- [GIVEN TASK] Reproduce all of the material below word for word, leaving nothing out.

Interface element records:
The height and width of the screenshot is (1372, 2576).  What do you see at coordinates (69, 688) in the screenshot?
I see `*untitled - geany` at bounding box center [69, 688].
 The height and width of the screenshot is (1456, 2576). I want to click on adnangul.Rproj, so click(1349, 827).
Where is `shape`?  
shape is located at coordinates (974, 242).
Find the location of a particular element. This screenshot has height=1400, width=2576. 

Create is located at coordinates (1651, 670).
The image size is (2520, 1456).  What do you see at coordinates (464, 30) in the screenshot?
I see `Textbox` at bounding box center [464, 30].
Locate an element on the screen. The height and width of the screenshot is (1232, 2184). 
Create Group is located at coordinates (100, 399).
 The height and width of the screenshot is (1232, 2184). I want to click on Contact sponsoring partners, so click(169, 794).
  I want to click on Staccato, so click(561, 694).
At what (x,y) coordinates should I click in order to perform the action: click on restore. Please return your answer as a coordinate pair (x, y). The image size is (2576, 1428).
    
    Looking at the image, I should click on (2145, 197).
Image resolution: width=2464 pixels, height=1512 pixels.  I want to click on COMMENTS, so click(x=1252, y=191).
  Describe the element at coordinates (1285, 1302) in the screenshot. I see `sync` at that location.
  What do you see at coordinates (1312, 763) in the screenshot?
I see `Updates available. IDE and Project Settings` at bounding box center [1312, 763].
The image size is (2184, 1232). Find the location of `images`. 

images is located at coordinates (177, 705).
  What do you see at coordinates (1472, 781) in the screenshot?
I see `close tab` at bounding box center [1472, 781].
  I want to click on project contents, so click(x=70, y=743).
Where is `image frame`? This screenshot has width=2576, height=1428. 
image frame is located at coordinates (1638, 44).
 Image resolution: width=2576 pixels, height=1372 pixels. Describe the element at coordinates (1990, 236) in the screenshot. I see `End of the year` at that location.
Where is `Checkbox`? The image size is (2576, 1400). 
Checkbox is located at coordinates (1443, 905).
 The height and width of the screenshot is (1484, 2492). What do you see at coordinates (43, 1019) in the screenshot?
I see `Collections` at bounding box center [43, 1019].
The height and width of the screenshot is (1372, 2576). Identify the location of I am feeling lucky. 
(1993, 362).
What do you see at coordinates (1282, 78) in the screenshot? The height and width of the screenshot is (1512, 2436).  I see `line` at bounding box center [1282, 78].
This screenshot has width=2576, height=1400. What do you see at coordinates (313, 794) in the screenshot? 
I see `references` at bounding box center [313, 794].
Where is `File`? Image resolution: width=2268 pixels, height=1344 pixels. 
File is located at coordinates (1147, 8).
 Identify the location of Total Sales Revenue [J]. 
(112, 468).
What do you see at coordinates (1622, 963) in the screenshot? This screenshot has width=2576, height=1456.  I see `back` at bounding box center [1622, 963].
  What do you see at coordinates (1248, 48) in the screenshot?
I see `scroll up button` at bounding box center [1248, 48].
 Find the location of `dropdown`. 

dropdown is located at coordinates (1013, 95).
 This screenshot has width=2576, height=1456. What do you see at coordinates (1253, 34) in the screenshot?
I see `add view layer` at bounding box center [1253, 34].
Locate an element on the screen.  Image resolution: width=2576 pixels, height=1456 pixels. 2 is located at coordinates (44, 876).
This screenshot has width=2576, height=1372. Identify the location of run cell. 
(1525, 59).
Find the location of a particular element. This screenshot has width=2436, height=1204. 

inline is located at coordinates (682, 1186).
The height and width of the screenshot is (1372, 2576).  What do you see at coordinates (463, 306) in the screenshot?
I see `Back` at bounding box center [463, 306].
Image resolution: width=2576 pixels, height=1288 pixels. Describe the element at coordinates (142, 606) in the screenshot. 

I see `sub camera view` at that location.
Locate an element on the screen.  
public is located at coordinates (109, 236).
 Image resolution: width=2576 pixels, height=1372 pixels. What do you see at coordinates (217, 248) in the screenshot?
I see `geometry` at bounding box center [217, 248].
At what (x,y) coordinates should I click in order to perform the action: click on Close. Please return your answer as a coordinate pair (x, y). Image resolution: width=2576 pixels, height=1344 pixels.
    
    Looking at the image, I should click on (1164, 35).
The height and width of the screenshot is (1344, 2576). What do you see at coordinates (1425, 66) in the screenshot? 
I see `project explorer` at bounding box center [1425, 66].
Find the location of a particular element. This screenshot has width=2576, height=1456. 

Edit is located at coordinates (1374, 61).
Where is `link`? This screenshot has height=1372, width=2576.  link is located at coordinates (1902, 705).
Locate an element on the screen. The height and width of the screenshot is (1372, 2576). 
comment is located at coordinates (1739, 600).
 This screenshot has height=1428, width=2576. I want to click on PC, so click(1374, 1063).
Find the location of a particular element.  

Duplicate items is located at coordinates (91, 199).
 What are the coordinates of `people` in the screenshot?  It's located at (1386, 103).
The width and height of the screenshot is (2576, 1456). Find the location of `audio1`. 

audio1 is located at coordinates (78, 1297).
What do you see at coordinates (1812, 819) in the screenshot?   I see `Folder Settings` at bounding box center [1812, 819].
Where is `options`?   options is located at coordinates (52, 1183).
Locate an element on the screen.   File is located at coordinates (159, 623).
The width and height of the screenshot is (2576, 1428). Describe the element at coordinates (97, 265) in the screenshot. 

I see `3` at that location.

- [WRITTEN RESPONSE]
The height and width of the screenshot is (1372, 2576).  What do you see at coordinates (69, 688) in the screenshot?
I see `*untitled - geany` at bounding box center [69, 688].
 The height and width of the screenshot is (1456, 2576). I want to click on adnangul.Rproj, so click(1349, 827).
Where is `shape`?  
shape is located at coordinates (974, 242).
Find the location of a particular element. This screenshot has height=1400, width=2576. 

Create is located at coordinates (1651, 670).
The image size is (2520, 1456).  What do you see at coordinates (464, 30) in the screenshot?
I see `Textbox` at bounding box center [464, 30].
Locate an element on the screen. The height and width of the screenshot is (1232, 2184). 
Create Group is located at coordinates (100, 399).
 The height and width of the screenshot is (1232, 2184). I want to click on Contact sponsoring partners, so click(169, 794).
  I want to click on Staccato, so click(561, 694).
At what (x,y) coordinates should I click in order to perform the action: click on restore. Please return your answer as a coordinate pair (x, y). The image size is (2576, 1428).
    
    Looking at the image, I should click on (2145, 197).
Image resolution: width=2464 pixels, height=1512 pixels.  I want to click on COMMENTS, so click(x=1252, y=191).
  Describe the element at coordinates (1285, 1302) in the screenshot. I see `sync` at that location.
  What do you see at coordinates (1312, 763) in the screenshot?
I see `Updates available. IDE and Project Settings` at bounding box center [1312, 763].
The image size is (2184, 1232). Find the location of `images`. 

images is located at coordinates (177, 705).
  What do you see at coordinates (1472, 781) in the screenshot?
I see `close tab` at bounding box center [1472, 781].
  I want to click on project contents, so click(x=70, y=743).
Where is `image frame`? This screenshot has width=2576, height=1428. 
image frame is located at coordinates (1638, 44).
 Image resolution: width=2576 pixels, height=1372 pixels. Describe the element at coordinates (1990, 236) in the screenshot. I see `End of the year` at that location.
Where is `Checkbox`? The image size is (2576, 1400). 
Checkbox is located at coordinates (1443, 905).
 The height and width of the screenshot is (1484, 2492). What do you see at coordinates (43, 1019) in the screenshot?
I see `Collections` at bounding box center [43, 1019].
The height and width of the screenshot is (1372, 2576). Identify the location of I am feeling lucky. 
(1993, 362).
What do you see at coordinates (1282, 78) in the screenshot? The height and width of the screenshot is (1512, 2436).  I see `line` at bounding box center [1282, 78].
This screenshot has width=2576, height=1400. What do you see at coordinates (313, 794) in the screenshot? 
I see `references` at bounding box center [313, 794].
Where is `File`? Image resolution: width=2268 pixels, height=1344 pixels. 
File is located at coordinates (1147, 8).
 Identify the location of Total Sales Revenue [J]. 
(112, 468).
What do you see at coordinates (1622, 963) in the screenshot? This screenshot has width=2576, height=1456.  I see `back` at bounding box center [1622, 963].
  What do you see at coordinates (1248, 48) in the screenshot?
I see `scroll up button` at bounding box center [1248, 48].
 Find the location of `dropdown`. 

dropdown is located at coordinates (1013, 95).
 This screenshot has width=2576, height=1456. What do you see at coordinates (1253, 34) in the screenshot?
I see `add view layer` at bounding box center [1253, 34].
Locate an element on the screen.  Image resolution: width=2576 pixels, height=1456 pixels. 2 is located at coordinates (44, 876).
This screenshot has width=2576, height=1372. Identify the location of run cell. 
(1525, 59).
Find the location of a particular element. This screenshot has width=2436, height=1204. 

inline is located at coordinates (682, 1186).
The height and width of the screenshot is (1372, 2576).  What do you see at coordinates (463, 306) in the screenshot?
I see `Back` at bounding box center [463, 306].
Image resolution: width=2576 pixels, height=1288 pixels. Describe the element at coordinates (142, 606) in the screenshot. 

I see `sub camera view` at that location.
Locate an element on the screen.  
public is located at coordinates (109, 236).
 Image resolution: width=2576 pixels, height=1372 pixels. What do you see at coordinates (217, 248) in the screenshot?
I see `geometry` at bounding box center [217, 248].
At what (x,y) coordinates should I click in order to perform the action: click on Close. Please return your answer as a coordinate pair (x, y). Image resolution: width=2576 pixels, height=1344 pixels.
    
    Looking at the image, I should click on (1164, 35).
The height and width of the screenshot is (1344, 2576). What do you see at coordinates (1425, 66) in the screenshot? 
I see `project explorer` at bounding box center [1425, 66].
Find the location of a particular element. This screenshot has width=2576, height=1456. 

Edit is located at coordinates (1374, 61).
Where is `link`? This screenshot has height=1372, width=2576.  link is located at coordinates (1902, 705).
Locate an element on the screen. The height and width of the screenshot is (1372, 2576). 
comment is located at coordinates (1739, 600).
 This screenshot has height=1428, width=2576. I want to click on PC, so click(1374, 1063).
Find the location of a particular element.  

Duplicate items is located at coordinates (91, 199).
 What are the coordinates of `people` in the screenshot?  It's located at (1386, 103).
The width and height of the screenshot is (2576, 1456). Find the location of `audio1`. 

audio1 is located at coordinates (78, 1297).
What do you see at coordinates (1812, 819) in the screenshot?   I see `Folder Settings` at bounding box center [1812, 819].
Where is `options`?   options is located at coordinates (52, 1183).
Locate an element on the screen.   File is located at coordinates (159, 623).
The width and height of the screenshot is (2576, 1428). Describe the element at coordinates (97, 265) in the screenshot. 

I see `3` at that location.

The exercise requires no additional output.